Une intrigue est un discours. Pour être compris, ce discours doit être structuré. Une structure est un arrangement, une mise en ordre particulière qui est une aide indispensable au développement des récits.

Une structure n’est pas une entrave. Elle se présente d’ailleurs sous une foule de formes en lesquelles la créativité trouve toujours le moyen de s’exprimer.

Elle peut être par exemple non linéaire lorsque les événements ne se suivent pas selon un ordre chronologique ou lorsqu’ils se produisent hors du rapport de causalité.
Ce peut être aussi des lignes dramatiques parallèles comme par exemple deux histoires enchâssées l’une dans l’autre. La structure non linéaire présente une rupture.

Un auteur peut vouloir écrire quelque chose de très simple ou de très complexe. Il peut vouloir jouer avec les lieux et les époques. La structure peut offrir plusieurs perspectives et points de vue.
Ce qui compte est que l’on est un moyen de mettre en œuvre ce que l’on a à dire.

Quelle structure ?

Il est vain de chercher à organiser son projet si l’on n’a pas déjà quelques connaissances sur la structure que l’on pourrait apposer sur notre effort.

Il y a d’abord Aristote avec son début, son milieu et sa fin. Puis il y a eu Freytag.

Ces auteurs qui ont fait la tradition nous ont fait comprendre qu’il fallait organiser notre travail. Concrètement, on peut retenir deux approches : linéarité et non linéarité.
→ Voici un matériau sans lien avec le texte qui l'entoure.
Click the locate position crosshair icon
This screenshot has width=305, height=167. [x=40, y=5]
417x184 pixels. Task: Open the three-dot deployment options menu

On peut d’ailleurs combiner les deux. En effet, dans un récit par ailleurs tout à fait chronologique, il peut soudain y avoir une analepse (le flash-back des anglo-saxons) ou bien une prolepse si l’on a besoin d’anticiper le futur.

Mettons les choses au clair. La structure est un cadre de travail. On peut le comprendre comme forcément limité parce qu’on définit un cadre par les limites qu’il pose sur une certaine étendue.
Mais nous avons vu que nous avons à notre disposition tout un ensemble d’options structurelles. Et si le cœur vous en dit et bien que la théorie narrative Dramatica peut être ardue dès l’abord, elle vaut définitivement le temps consacré à organiser son projet guidé par cette théorie.

Ensuite, il y a le point de vue. Quel est ce point de vue ? C’est la voix de l’auteur. Jetez un œil sur ces quelques articles :

Souvent, cette voix est portée par le narrateur.

Et puis il y a la perspective. C’est-à-dire celui ou celle qui nous conte l’histoire, qui nous décrit sa propre perception de l’action.
Ce peut être la personne elle-même ou bien un regard posé sur elle que l’on observe ou que l’on participe à l’action.